Configure Microsoft Office macro settings

Microsoft Office Macros have been discouraged by everyone including Microsoft who in February of 2022 announced they would disable Macros by default. Macros are used to automate repetitive tasks within the Office suite of applications, however there has been a push away from them as they can be used to create malicious applications that infect your machines. Microsoft recommend using other tools like the Power BI suite instead.

If your organisation does need macros make sure that they are sandboxed and scanned by anti-virus software. Additionally, block execution from Macros that have been downloaded by from the Internet and only enable Macros for those who need it.

User Application Hardening

User application hardening is the process of following hardening guides provided by ASD, vendors, or STIGs (Secure Technical Implementation Guide). This strategy ensures that the applications are not given free reign on your machine and that they have been configured in a secure manner.

Restrict Administrative Privileges

Gone are the days where everyone had administrator access (which is a good thing). Controlling who has administrative privileges and to what has become the norm for most organisations. This strategy recommends the use of targeted administrative accounts that have limited access without being able to access services such as email and internet.

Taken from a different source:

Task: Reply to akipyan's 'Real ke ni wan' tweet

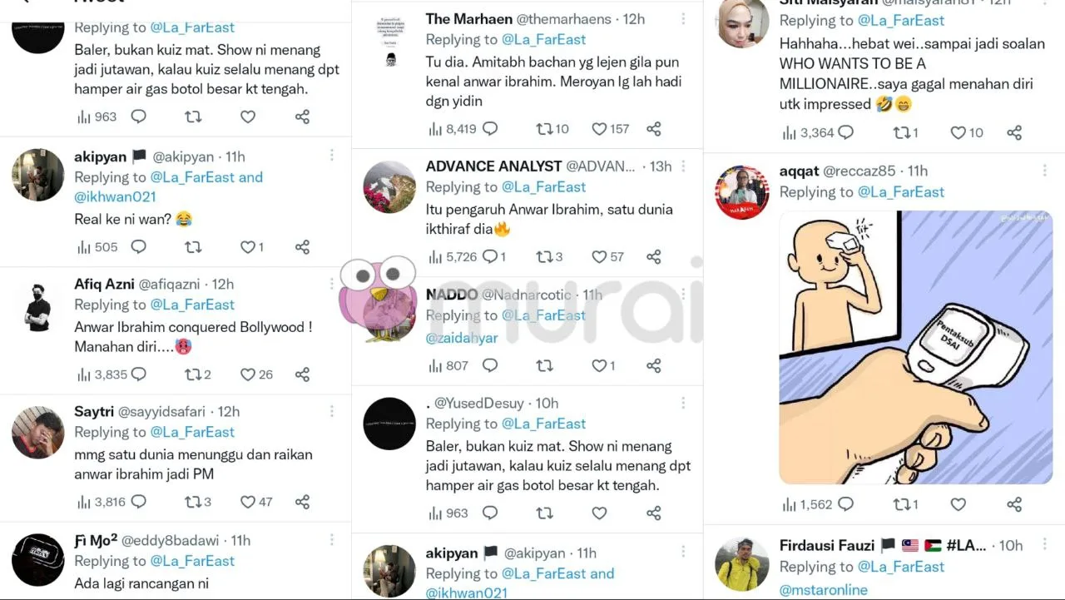Action: [x=139, y=246]

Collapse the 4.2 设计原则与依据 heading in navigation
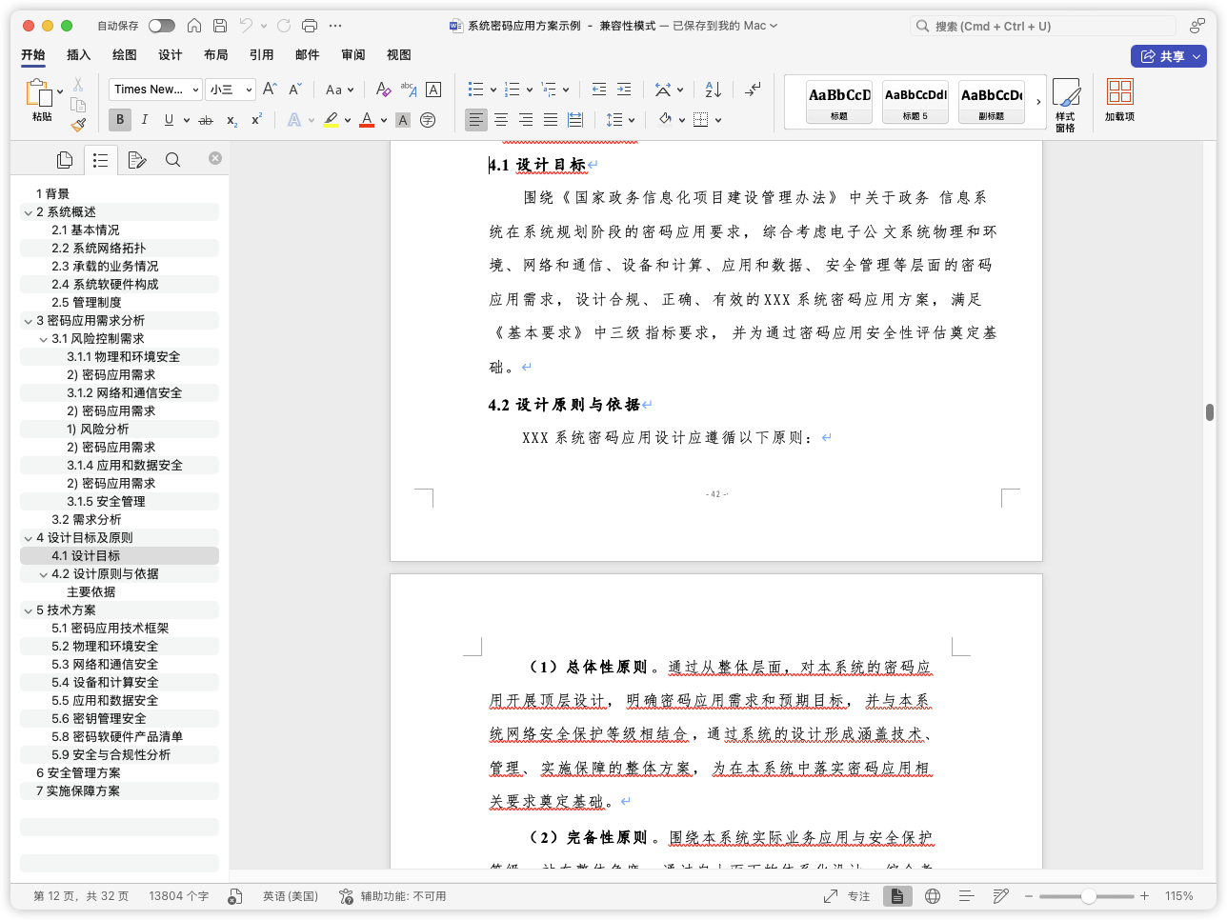click(x=44, y=573)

The use of Jump servers, SCIM (Secure Cross-domain Identity Management), and access management portals make it easier to log and record events performed with administrative privileges.

Patch Operating Systems

Similar to the Patching applications strategy the Essential Eight recommends the patching of operating systems in the same way using vulnerability scanners to identify and catalog assets.

Multi-Factor Authentication

Multi-factor is using more than one type of authentication to gain access to a system. This can include the use of OTP (One Time Pass), and Biometrics, Authenticator applications. This strategy mostly targets Internet accessible services, but also sensitive data repositories and administrative access.

Regular Backups

Backups are targeting important data, application configuration, and settings so that they can be recovered in the event of a disaster or ransomware event. This strategy also includes requirements to limit access to backups to administrative users.

I would add that backups be disconnected from production systems so that an ATP with administrative privileges cannot delete or otherwise corrupt the backup repository.

How does the Essential Eight compare to the ISM?

The ISM (Information Security Manual) is an ASD document that includes thousands of controls with specific requirements for different classifications of data. While this mostly applies to government organisations and private organisations that interact with government data, the Essential Eight calls out specific ISM controls that can be used to build out Essential Eight implementations.

Is it enough to only employ the Essential Eight strategies?

In a word, No. The ACSC also calls out many other strategies that can be used in conjunction with the Essential Eight to improve the Cyber posture of an organisation. The Essential Eight are a minimal guideline that organisations (both government and non-government) can deploy to reduce risk.

https://www.cyber.gov.au/resources-business-and-government/essential-cyber-security/strategies-mitigate-cyber-security-incidents/strategies-mitigate-cyber-security-incidents

What Next?

There are many other frameworks that can be used to improve an organisations security posture including (and definitely not limited to):

  1. MITRE D3FEND Framework
  2. Zero Trust Architectures (NIST 800-207)
  3. NIST SP800
  4. Centre for Information Security Benchamarks

Observability is key to Cyber success. You cannot secure what you cannot see.